» What the task requires:
Reproduce the records word for word, apart from the images they contain.

(Saved entries)
= Beginning of Section =
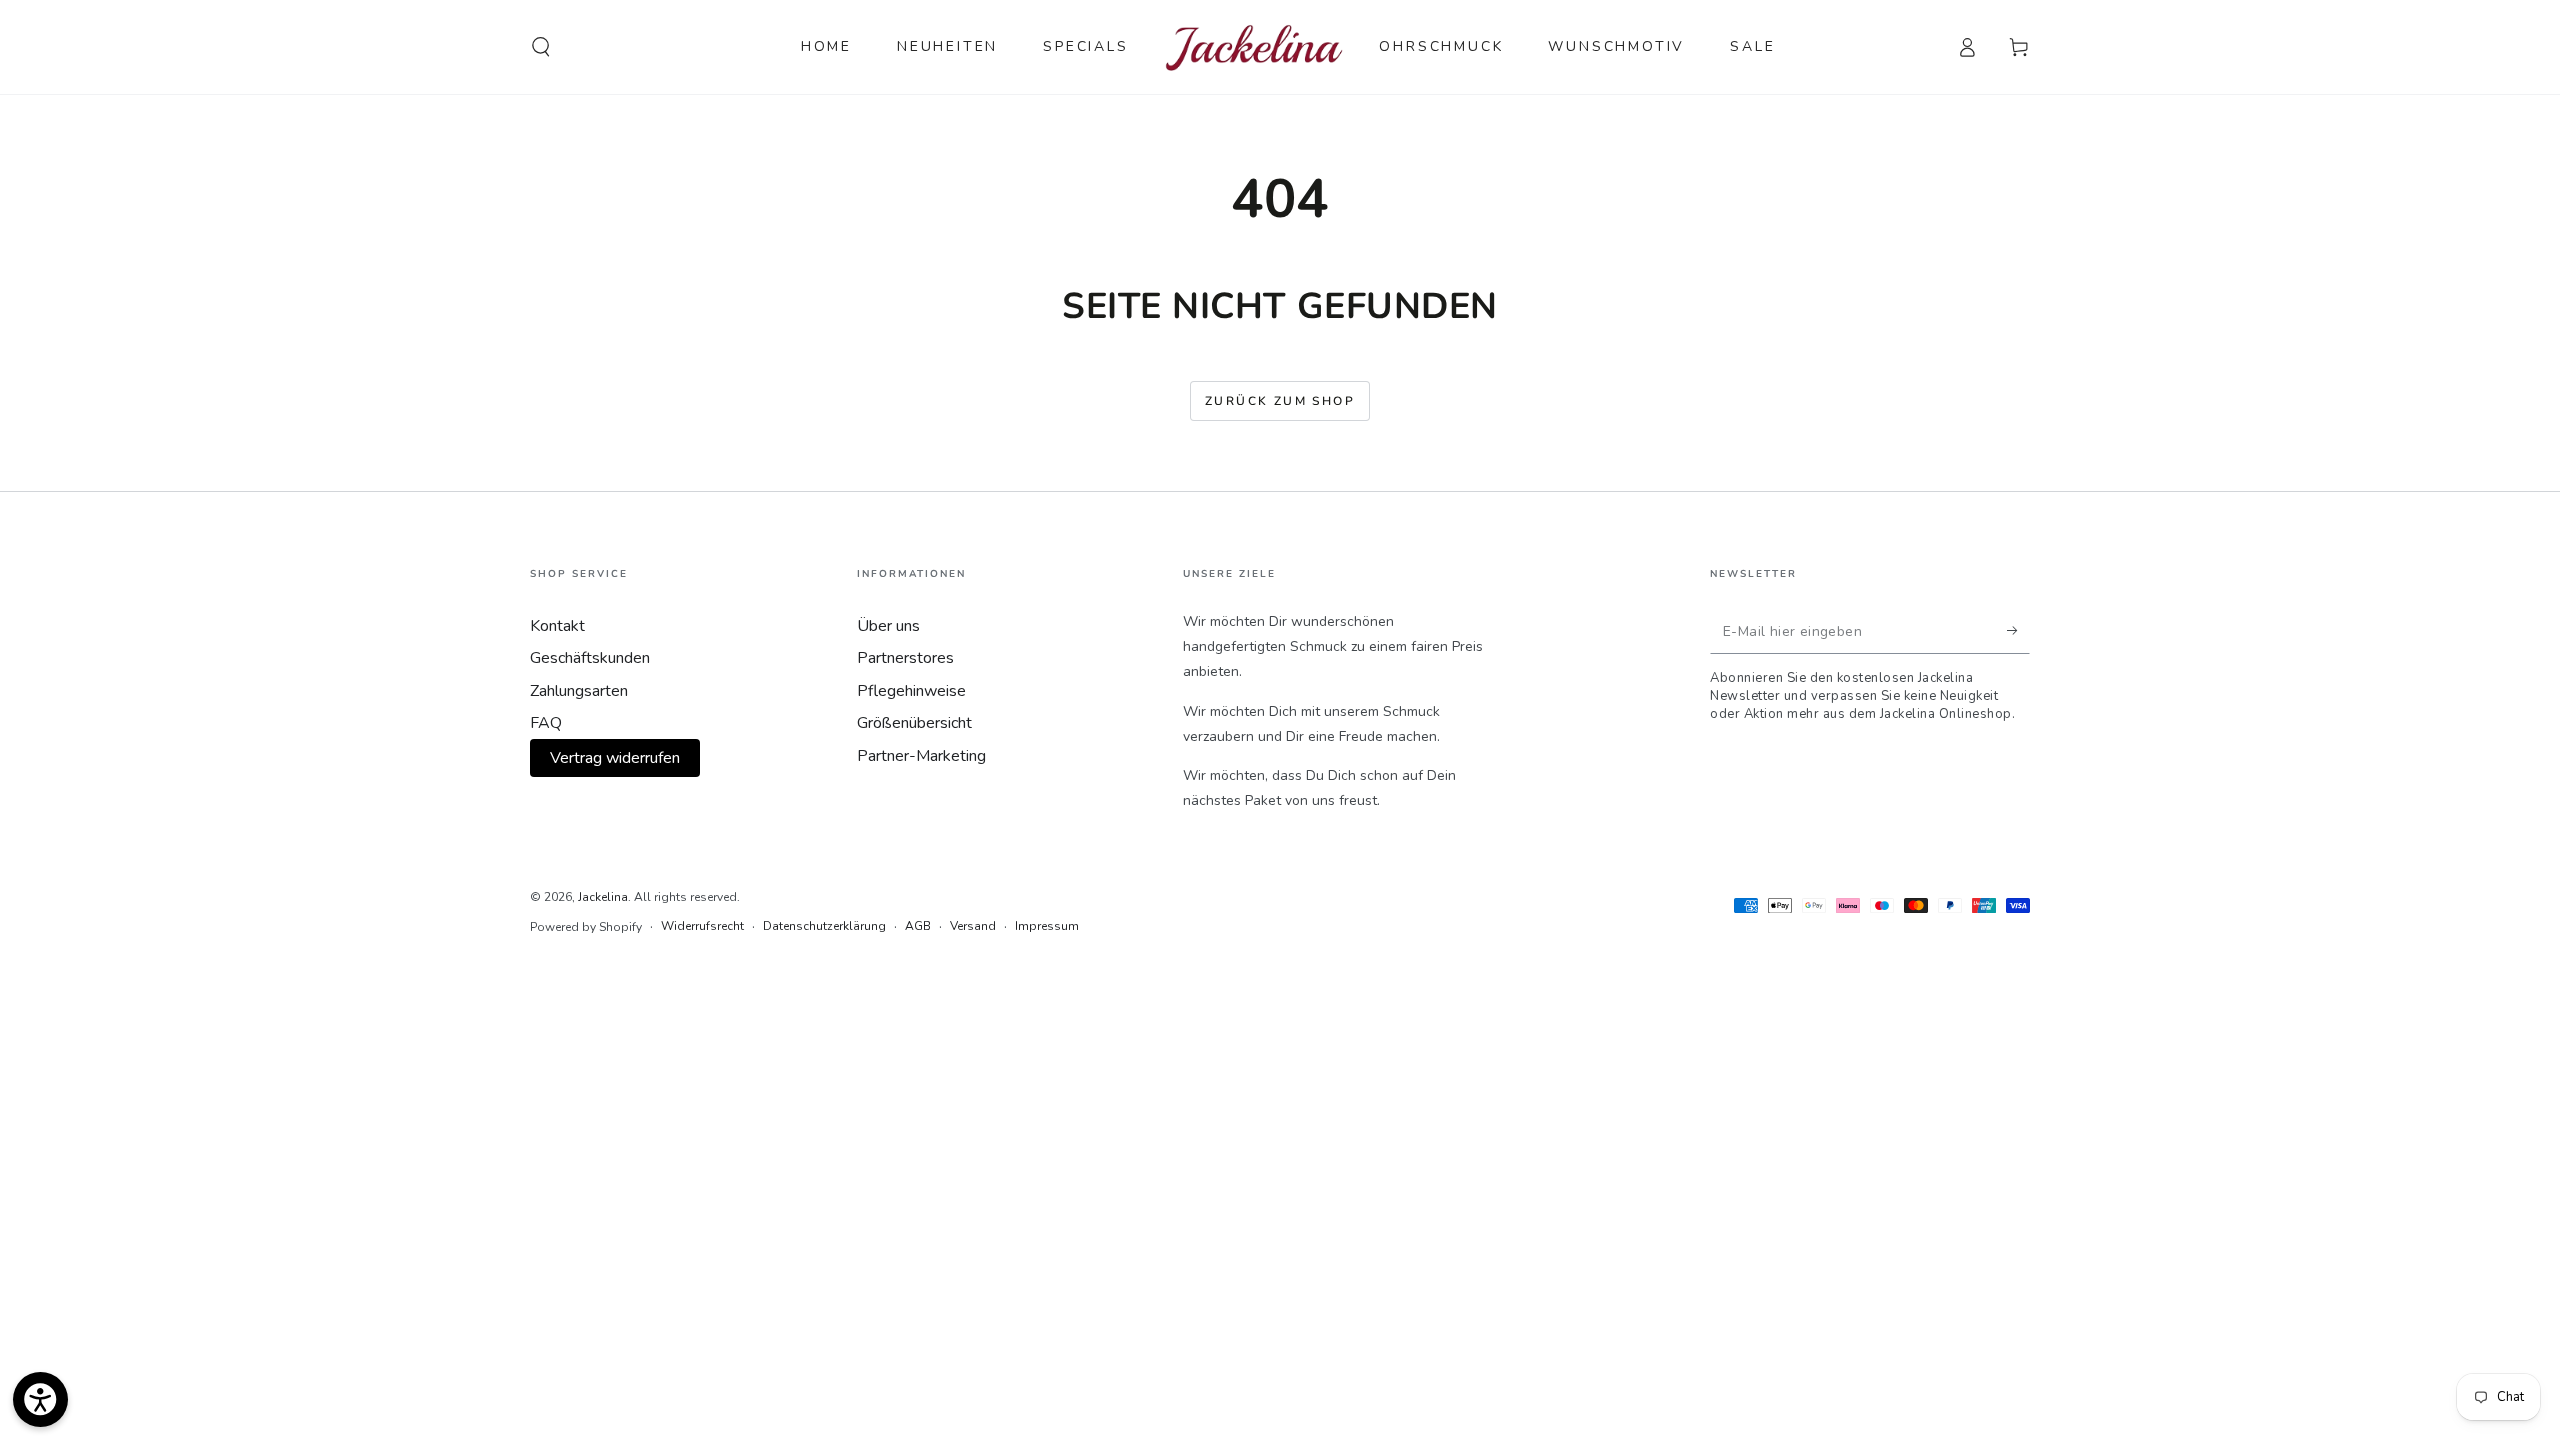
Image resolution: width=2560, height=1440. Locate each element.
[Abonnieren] (2018, 631)
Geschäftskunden (590, 658)
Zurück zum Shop (1280, 401)
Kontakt (557, 626)
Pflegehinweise (911, 691)
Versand (973, 926)
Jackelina (603, 897)
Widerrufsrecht (702, 926)
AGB (918, 926)
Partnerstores (905, 658)
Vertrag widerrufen (615, 758)
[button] (541, 47)
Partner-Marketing (921, 756)
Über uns (888, 626)
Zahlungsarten (579, 691)
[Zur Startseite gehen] (1254, 47)
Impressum (1047, 926)
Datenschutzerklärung (824, 926)
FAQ (546, 723)
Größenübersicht (914, 723)
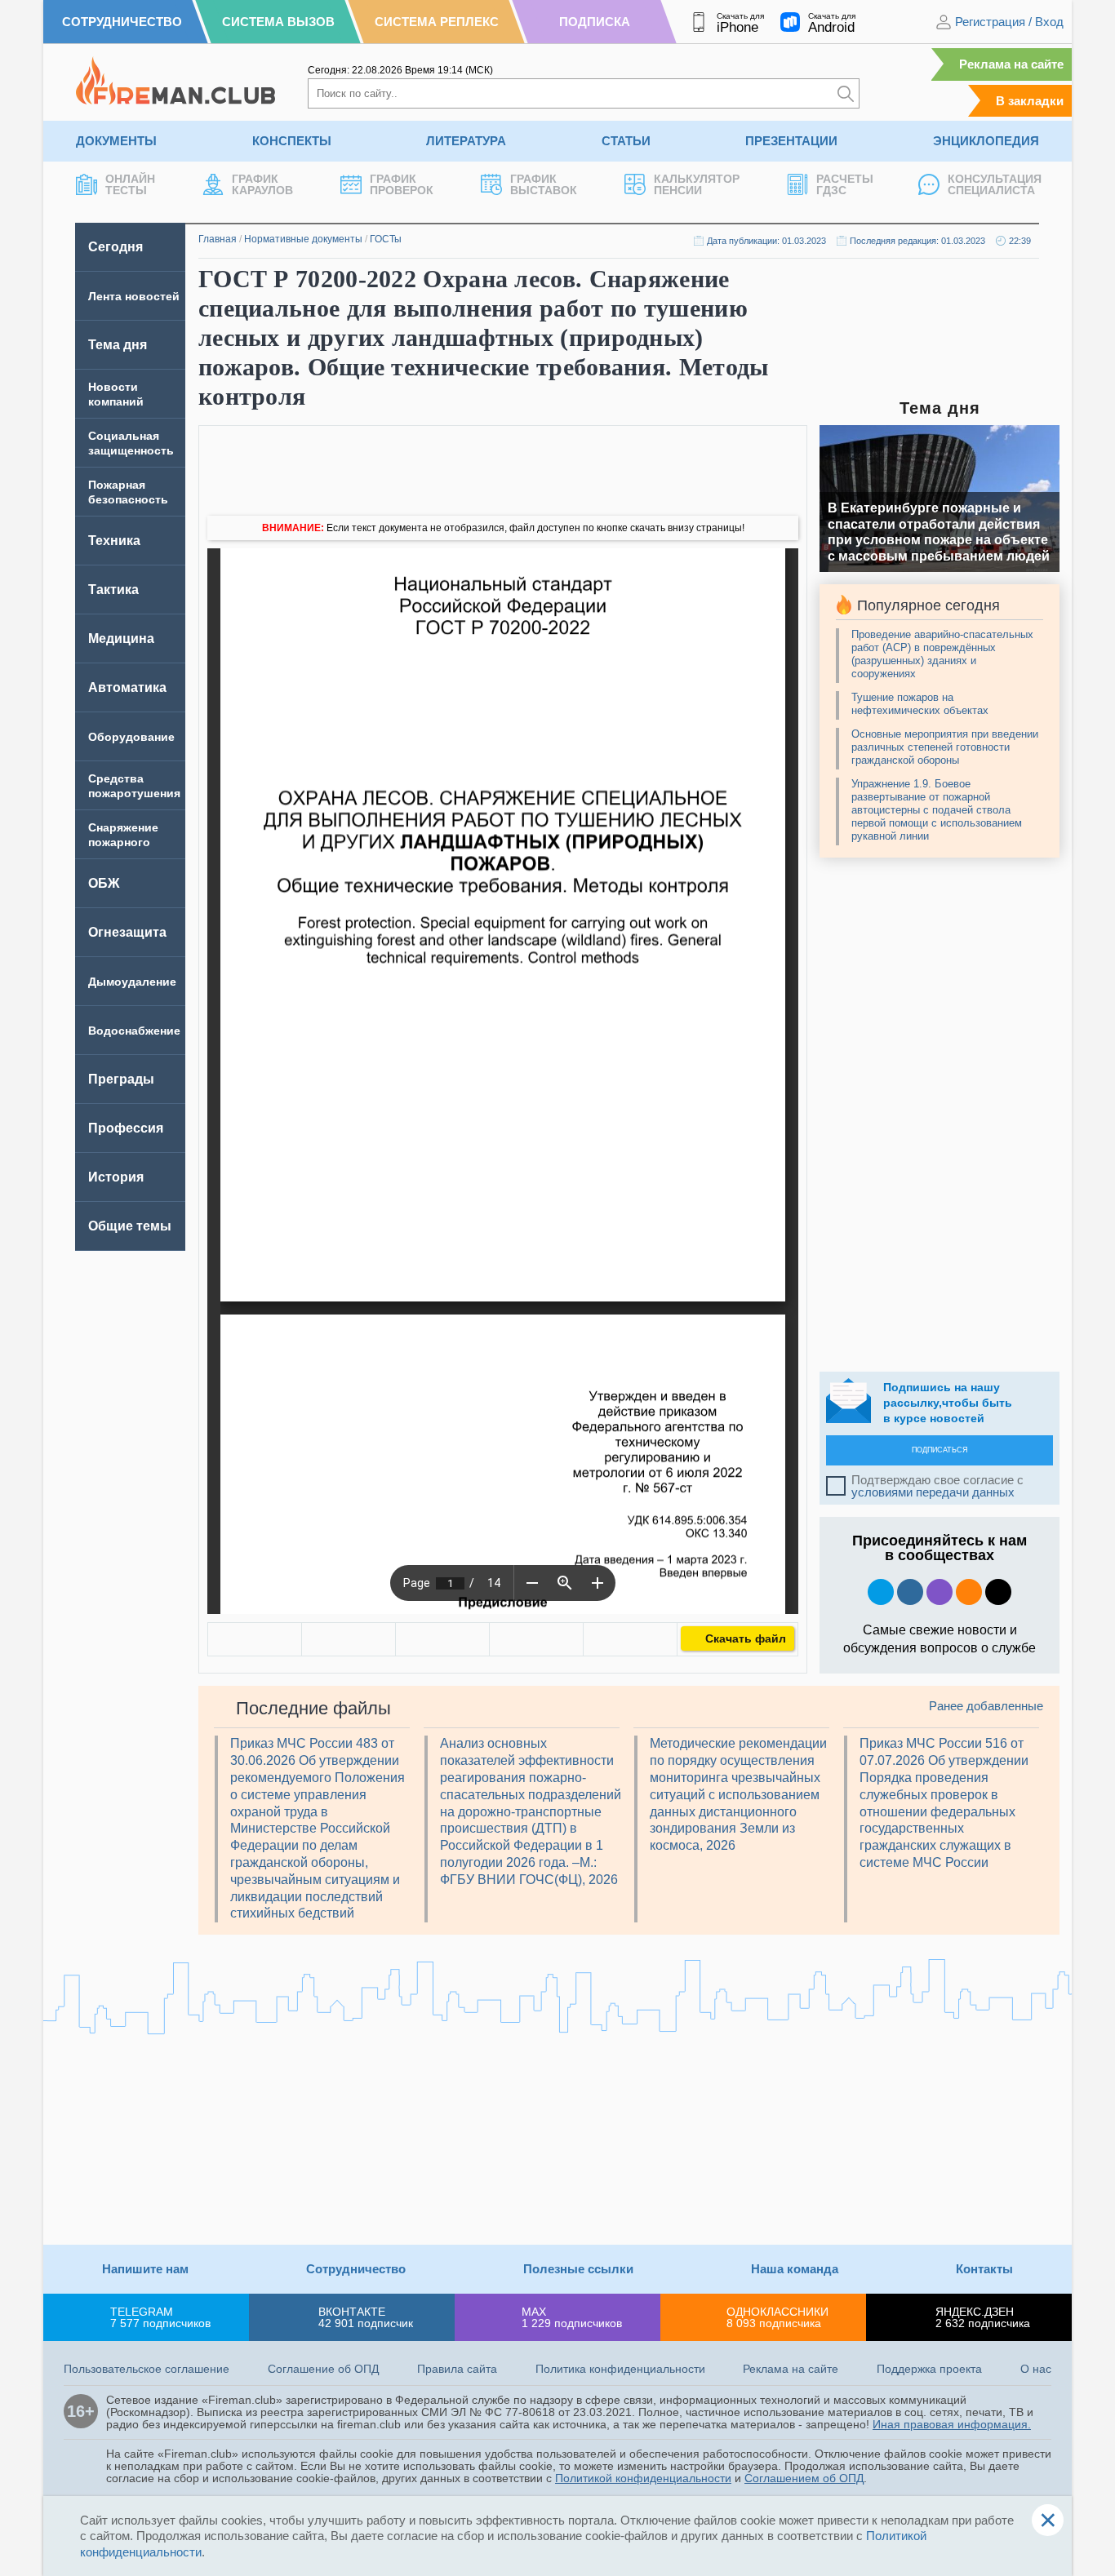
= End of Section =
» Reply to the exercise:
Image resolution: width=2560, height=1440. Locate each element.
[Abonnieren] (2018, 631)
Geschäftskunden (590, 658)
Zurück zum Shop (1280, 401)
Kontakt (557, 626)
Pflegehinweise (911, 691)
Versand (973, 926)
Jackelina (603, 897)
Widerrufsrecht (702, 926)
AGB (918, 926)
Partnerstores (905, 658)
Vertrag widerrufen (615, 758)
[button] (541, 47)
Partner-Marketing (921, 756)
Über uns (888, 626)
Zahlungsarten (579, 691)
[Zur Startseite gehen] (1254, 47)
Impressum (1047, 926)
Datenschutzerklärung (824, 926)
FAQ (546, 723)
Größenübersicht (914, 723)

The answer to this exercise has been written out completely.